Hintergrund

Glorifizierung deutscher Wehrmachtssoldaten und Heldengedenken - Part I

25.11.2024

Am Sonntag, den 17.11. 2024 fand der Volkstrauertag statt. Seit 1952 wird dieser bundesweit zwei Sonntage vor dem ersten Adventssonntag begangen. Hatte er zunächst seinen Ursprung in der Weimarer Republik, als Gedenktag an die Toten des ersten Weltkriegs, hat sich seine Rezeption im letzten Jahrhundert stark verändert.

Heute begehen Neonazis an diesem Tag das sogenannte "Heldengedenken". Dieser Begriff wurde im deutschen Nationalsozialismus 1934 von Joseph Goebbels geprägt und beschreibt die Glorifizierung deutscher Wehrmachtssoldaten als vermeintliche "Kriegshelden" im zweiten Weltkrieg.

"Unsere Väter/(Ur-)Großväter waren keine Verbrecher und wir sind stolz auf sie" heißt es auf einem Transparent auf einer NPD Demo in Görlitz 1997 und so oder so ähnlich schallt jährlich an diesem Tag der rechtsextreme Tenor durch das gesamte Bundesgebiet. Bekannte Orte, in denen das rechtsextreme "Heldengedenken" in den letzten Jahrzehnten mit großen Aufmärschen zelebriert wurde, sind zum Beispiel die Kleinstadt Halbe in Brandenburg, Friedrichroda in Thüringen (1) und Wunsiedel in Bayern (2).

NPD Demo in Görlitz 1997_.jpg

Auch in Ostsachsen nutzen Neonazis verschiedene Soldatenfriedhöfe in der Region für ihre "Heldengedenken". Diese Veranstaltungen werden meist intern beworben und martialisch mit brennenden Fackelmärschen "gefeiert".  Mit Kranzniederlegungen und Redebeiträgen wird den sog. "vergessenen Helden" der Wehrmacht und des Nationalsozialismus gedacht. Fotos der Veranstaltungen werden im Anschluss oft verpixelt via Social Media geteilt. Dass die neonazistische "Heldenverehrung" meist mit einer Verharmlosung des Nationalsozialismus und seiner Verbrechen einhergeht, zeigt sich an den Sprüchen auf den Schleifen an Kränzen, die von rechtsextremen Gruppen und sog. "Kameradschaften" niedergelegt wurden.

> [Gestellte Aufgabe 1]: Gib den Abschnitt des Textes über das Heldengedenken wieder, der mit den Worten "Am Sonntag, den" anfängt und mit "im zweiten Weltkrieg." aufhört. Tausche darin "Volkstrauertag" gegen "Totensonntag" aus.

> [Vorliegende Angaben]:
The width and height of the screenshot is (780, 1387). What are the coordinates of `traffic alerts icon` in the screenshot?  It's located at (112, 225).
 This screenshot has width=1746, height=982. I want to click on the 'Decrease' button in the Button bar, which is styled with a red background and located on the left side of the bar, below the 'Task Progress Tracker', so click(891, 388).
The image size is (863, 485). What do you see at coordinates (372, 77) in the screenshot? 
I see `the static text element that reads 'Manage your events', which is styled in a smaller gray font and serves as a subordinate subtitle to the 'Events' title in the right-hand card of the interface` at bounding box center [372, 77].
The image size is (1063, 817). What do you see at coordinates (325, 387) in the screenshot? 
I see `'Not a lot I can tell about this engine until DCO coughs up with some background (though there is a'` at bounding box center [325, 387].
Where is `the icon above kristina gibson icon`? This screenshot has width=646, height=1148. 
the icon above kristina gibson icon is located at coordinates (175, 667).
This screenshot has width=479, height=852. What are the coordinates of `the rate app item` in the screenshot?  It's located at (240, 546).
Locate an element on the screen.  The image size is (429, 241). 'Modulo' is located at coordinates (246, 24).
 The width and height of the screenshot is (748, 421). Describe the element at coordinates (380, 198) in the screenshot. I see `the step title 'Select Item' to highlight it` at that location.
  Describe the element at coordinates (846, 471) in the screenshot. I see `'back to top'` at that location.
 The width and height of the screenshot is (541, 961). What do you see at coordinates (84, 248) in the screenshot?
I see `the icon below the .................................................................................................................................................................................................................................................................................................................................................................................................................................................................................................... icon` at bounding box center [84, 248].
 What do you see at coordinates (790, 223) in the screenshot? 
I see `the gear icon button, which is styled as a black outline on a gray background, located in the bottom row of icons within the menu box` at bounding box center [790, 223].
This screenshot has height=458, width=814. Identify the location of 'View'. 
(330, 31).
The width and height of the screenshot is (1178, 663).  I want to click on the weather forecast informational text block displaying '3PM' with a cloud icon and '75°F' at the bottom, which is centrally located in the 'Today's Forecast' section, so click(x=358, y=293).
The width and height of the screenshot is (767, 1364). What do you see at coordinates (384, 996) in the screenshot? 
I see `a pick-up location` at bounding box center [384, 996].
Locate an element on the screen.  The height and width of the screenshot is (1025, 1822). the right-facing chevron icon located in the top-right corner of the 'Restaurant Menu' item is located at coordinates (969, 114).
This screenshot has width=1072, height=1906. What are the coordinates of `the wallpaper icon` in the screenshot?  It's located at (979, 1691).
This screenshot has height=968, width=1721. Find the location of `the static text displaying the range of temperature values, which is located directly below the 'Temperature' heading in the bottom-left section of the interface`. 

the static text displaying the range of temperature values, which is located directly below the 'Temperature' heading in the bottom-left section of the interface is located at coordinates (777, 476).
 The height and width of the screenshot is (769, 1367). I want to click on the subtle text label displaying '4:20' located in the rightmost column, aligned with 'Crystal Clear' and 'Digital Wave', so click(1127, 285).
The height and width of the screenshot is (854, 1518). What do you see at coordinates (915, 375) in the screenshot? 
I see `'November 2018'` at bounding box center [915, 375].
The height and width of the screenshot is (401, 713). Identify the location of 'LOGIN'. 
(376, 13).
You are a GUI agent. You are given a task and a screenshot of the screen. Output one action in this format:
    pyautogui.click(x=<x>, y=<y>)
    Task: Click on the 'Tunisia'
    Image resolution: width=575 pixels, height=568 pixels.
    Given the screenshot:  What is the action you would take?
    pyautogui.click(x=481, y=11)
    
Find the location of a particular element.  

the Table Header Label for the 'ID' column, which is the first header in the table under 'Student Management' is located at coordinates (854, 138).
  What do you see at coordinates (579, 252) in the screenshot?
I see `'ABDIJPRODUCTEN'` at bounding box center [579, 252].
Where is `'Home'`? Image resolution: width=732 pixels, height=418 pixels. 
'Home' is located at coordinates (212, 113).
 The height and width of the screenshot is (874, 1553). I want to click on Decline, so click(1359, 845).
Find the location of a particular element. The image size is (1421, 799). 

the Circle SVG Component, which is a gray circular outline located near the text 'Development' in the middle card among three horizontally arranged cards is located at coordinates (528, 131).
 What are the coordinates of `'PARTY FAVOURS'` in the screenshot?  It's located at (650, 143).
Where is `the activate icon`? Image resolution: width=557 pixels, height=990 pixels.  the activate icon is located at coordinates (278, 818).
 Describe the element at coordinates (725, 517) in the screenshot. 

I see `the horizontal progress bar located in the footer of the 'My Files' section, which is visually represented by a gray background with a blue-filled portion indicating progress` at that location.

> [Gestellte Aufgabe 2]: Übernimm aus den Datensätzen jede Zeile, in der die Zeichenfolge "left" steht.

> [Lösung der Aufgabe 1]:
Am Sonntag, den 17.11. 2024 fand der Totensonntag statt. Seit 1952 wird dieser bundesweit zwei Sonntage vor dem ersten Adventssonntag begangen. Hatte er zunächst seinen Ursprung in der Weimarer Republik, als Gedenktag an die Toten des ersten Weltkriegs, hat sich seine Rezeption im letzten Jahrhundert stark verändert.

Heute begehen Neonazis an diesem Tag das sogenannte "Heldengedenken". Dieser Begriff wurde im deutschen Nationalsozialismus 1934 von Joseph Goebbels geprägt und beschreibt die Glorifizierung deutscher Wehrmachtssoldaten als vermeintliche "Kriegshelden" im zweiten Weltkrieg.

> [Lösung der Aufgabe 2]:
 This screenshot has width=1746, height=982. I want to click on the 'Decrease' button in the Button bar, which is styled with a red background and located on the left side of the bar, below the 'Task Progress Tracker', so click(891, 388).
This screenshot has height=968, width=1721. Find the location of `the static text displaying the range of temperature values, which is located directly below the 'Temperature' heading in the bottom-left section of the interface`. 
the static text displaying the range of temperature values, which is located directly below the 'Temperature' heading in the bottom-left section of the interface is located at coordinates (777, 476).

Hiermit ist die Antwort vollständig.